I have also looked into prestodb which looks like to be the favorite tool for this type of data analysis. The fact it supports ansi SQL makes it a great tool for people that have SQL knowledge but know very little about hadoop or spark. I did install this on my cluster and it works great. But looks like you can't really load data into your tables and you have to rely on Hive to do that part. Is this the right way to use prestodb? I watched a netflix presentation about their use of prestodb and using s3 in place of HDFS. If this works its great but i wonder how the data is moved into memory. At what point the parquet files will be moved from s3 to the cluster. Do i need to have cluster that can load the entire data into memory? how is this generally setup?

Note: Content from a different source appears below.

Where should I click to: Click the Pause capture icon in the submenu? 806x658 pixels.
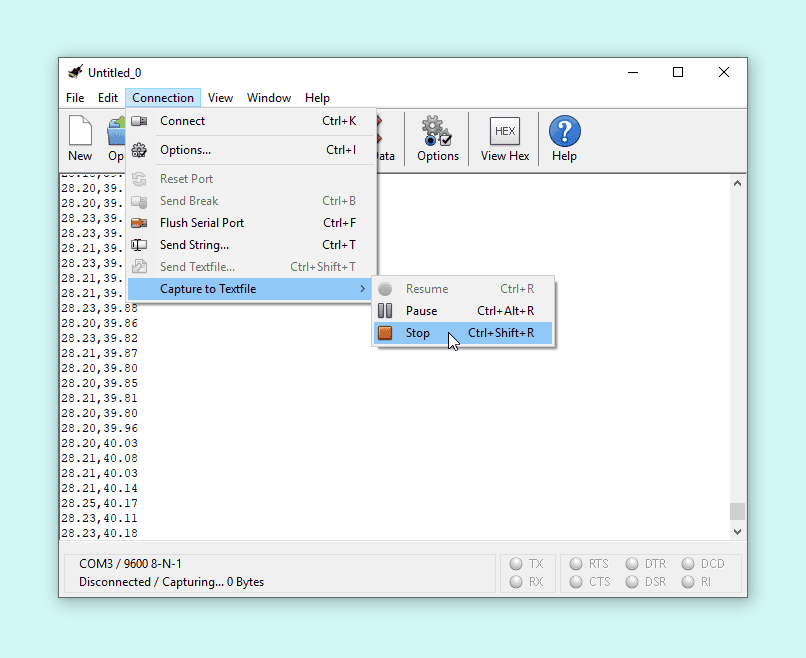[385, 311]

You can install Hive and create Hive tables with you data in S3, described in the blog post here: https://blog.mustardgrain.com/2010/09/30/using-hive-with-existing-files-on-s3/
Then install Presto on AWS, configure Presto to connect the hive catalog which you installed previously. Then you can query the your data on S3, with Presto by using SQL.
Rather than trying to load multiple files, you could instead use the API to concatenate the days you want into a single object, which you can then load through the means you already mention.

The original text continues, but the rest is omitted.